L’appel, peut-être pas la meilleure idée…

 

Or, dans le monde des sanctions contre le dopage, refuser un contrôle revient à la même chose que de s’être dopé. Et depuis 2015, les sanction sont lourdes : si, il y a trois ans, vous risquiez une suspension de deux ans, c’est désormais quatre ans d’interdiction de pratiquer qui sont infligées. En première instance, donc, notre rugbyman rebelle a pris quatre ans d’interdiction de ballon ovale dans les dents. Mais il ne l’a ensuite pas joué très fine.

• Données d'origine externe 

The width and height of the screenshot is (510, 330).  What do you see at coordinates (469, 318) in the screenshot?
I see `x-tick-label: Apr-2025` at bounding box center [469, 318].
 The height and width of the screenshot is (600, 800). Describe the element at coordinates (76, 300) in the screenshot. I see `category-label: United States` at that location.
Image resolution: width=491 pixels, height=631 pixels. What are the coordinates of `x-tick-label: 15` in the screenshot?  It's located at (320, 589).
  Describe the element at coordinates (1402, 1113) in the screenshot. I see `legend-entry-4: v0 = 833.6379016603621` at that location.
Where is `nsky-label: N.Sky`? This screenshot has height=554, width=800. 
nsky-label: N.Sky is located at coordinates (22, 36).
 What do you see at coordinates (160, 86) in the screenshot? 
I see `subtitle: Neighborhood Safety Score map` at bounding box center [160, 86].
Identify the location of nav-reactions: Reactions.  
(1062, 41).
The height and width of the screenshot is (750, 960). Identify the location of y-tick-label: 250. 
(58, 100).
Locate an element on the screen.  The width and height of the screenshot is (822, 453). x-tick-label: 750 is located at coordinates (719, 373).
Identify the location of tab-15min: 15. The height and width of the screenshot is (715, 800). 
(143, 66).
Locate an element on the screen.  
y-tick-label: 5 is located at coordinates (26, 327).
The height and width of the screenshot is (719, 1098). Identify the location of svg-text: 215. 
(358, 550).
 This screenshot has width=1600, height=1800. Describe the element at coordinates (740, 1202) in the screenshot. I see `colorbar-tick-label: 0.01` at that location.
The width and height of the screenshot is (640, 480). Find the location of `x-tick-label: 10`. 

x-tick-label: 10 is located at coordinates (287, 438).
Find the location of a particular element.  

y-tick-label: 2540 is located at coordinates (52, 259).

Au lieu d’accepter la sentence, et au pire, d’aller faire un autre sport – on connaît des rugbymen très bien s’épanouissant au foot ou au handball – il a interjeté appel de la décision. Or, au moment de cet appel, le sportif en question n’est plus licencié à la Fédération française de rugby. Ce n’est donc plus à la FFR, de juger en appel, mais carrément à l’AFLD, qui a les compétences pour : “Elle est compétente pour infliger des sanctions disciplinaires aux personnes non licenciées des fédérations sportives françaises“. Et, arriva ce qui devait arriver, la peine de quatre ans est confirmée en appel. Mais comme le monsieur n’était plus licencié, il se retrouve carrément interdit de “participer pendant quatre ans aux manifestations sportives organisées ou autorisées par les fédérations sportives françaises agréées ou délégataires, ainsi qu’aux entraînements y préparant organisés par une fédérations agréée ou l’un des membres de celle-ci.” Du coup, reste la pétanque, le beach rugby ou le footing avec les copains, pour patienter jusqu’en 2021. Après tout, c’est très bien aussi, le sport sans club. Même si on y trouve des gens sympas, et pas qu’au rugby.